Google’s search engine for datasets, the cunningly named Dataset Search, is now out of beta, with new tools to better filter searches and access to almost 25 million datasets.
Dataset Search launched in September 2018, with Google hoping to slowly unify the fragmented world of online, open-access data. Although many institutions like universities, governments, and labs publish data online, it’s often difficult to find using traditional search. But by adding open-source metadata tags to their webpages, these groups can have their data indexed by Dataset Search, which now covers a huge range of information — everything from skiing injuries to volcano eruptions to penguin populations.
Find data on everything from skiing injuries to penguin populations
Google would not share any specific usage figures for the search engine, but it said “hundreds of thousands of users” have tried Dataset Search since its launch, and the reaction from the scientific community was overall positive.
Natasha Noy, a research scientist at Google AI who helped create the tool, tells The Verge that “most [data] repositories have been very responsive” and that the engine’s launch meant older scientific institutions are now taking “publishing metadata more seriously.”

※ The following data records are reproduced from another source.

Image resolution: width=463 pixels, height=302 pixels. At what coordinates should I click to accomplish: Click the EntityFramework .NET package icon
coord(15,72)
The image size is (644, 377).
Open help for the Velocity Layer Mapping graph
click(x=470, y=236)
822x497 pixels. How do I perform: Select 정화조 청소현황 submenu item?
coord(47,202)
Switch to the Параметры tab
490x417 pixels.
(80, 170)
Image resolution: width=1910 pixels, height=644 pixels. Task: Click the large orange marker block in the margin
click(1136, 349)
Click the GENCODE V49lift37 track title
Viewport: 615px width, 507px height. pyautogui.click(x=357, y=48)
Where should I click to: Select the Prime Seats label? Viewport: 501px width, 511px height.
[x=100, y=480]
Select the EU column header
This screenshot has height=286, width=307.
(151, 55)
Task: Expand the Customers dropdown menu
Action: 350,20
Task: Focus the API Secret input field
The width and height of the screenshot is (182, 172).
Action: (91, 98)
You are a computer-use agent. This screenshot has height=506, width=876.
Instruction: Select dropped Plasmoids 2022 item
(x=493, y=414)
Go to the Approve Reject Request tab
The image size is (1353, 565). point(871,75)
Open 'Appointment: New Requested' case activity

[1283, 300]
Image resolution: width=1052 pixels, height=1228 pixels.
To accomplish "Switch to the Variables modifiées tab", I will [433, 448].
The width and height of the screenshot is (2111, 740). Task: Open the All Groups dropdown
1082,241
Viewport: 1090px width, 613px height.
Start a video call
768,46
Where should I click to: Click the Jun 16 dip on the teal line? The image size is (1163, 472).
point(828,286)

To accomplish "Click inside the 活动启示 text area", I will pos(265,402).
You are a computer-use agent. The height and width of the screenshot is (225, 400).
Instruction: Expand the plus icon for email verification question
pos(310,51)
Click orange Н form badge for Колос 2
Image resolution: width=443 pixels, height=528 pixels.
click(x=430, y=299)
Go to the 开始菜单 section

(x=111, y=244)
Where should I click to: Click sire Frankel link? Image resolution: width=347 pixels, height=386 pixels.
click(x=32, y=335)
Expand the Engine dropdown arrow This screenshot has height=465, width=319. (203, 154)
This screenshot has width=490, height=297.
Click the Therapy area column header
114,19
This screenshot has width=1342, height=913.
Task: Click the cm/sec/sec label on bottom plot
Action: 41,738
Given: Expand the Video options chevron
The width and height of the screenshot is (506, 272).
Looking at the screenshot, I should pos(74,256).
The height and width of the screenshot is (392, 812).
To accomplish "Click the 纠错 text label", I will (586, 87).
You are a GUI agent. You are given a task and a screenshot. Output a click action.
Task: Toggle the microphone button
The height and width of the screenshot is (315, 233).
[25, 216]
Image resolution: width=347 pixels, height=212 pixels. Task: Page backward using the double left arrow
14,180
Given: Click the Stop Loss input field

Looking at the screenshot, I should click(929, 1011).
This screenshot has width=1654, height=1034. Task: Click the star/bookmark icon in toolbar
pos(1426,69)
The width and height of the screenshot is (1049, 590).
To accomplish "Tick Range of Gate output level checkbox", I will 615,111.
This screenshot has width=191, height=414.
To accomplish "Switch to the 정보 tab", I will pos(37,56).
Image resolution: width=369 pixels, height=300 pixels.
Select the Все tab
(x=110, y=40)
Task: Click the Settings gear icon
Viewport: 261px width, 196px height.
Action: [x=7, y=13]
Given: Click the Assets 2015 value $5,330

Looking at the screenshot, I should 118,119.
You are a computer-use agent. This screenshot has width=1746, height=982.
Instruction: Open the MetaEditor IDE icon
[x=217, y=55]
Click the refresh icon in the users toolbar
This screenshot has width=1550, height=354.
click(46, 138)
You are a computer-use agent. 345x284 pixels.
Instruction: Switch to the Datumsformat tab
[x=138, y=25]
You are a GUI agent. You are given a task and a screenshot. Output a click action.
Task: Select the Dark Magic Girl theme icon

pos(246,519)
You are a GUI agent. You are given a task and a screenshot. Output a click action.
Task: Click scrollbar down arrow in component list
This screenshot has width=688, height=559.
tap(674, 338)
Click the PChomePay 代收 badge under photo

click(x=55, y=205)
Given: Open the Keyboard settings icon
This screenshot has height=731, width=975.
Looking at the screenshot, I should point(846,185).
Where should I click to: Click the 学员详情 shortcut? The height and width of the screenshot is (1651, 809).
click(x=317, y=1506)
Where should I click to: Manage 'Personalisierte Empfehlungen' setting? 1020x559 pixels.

“For example, [the prestigious scientific journal] Nature is changing its policies to require data sharing with proper metadata,” Noy says, highlighting a change that will make the data underpinning top-flight scientific research more accessible in future.
New features added to Dataset Search include the ability to filter data by type (tables, images, text, etc), whether it’s free to use, and the geographic areas it covers. The engine is also now available to use on mobile and has expanded dataset descriptions.
Google says the corpus covered by the search engine — almost 25 million datasets — is only a “fraction of datasets on the web,” but a “significant” one all the same. The largest topics indexed are geosciences, biology, and agriculture, and the most common queries include “education,” “weather,” “cancer,” “crime,” “soccer,” and “dogs.” The US is also the leader in open government datasets, publishing more than 2 million online.
Noy would not comment on future plans for Dataset Search, but she says the team was thinking about a number of functions they hope would be useful, including “understanding how datasets are cited and reused” and “helping users explore datasets in Dataset Search when they don’t necessarily know what they are looking for.”
“And, of course, continuing to expand the corpus,” says Noy. There’s always more data out there.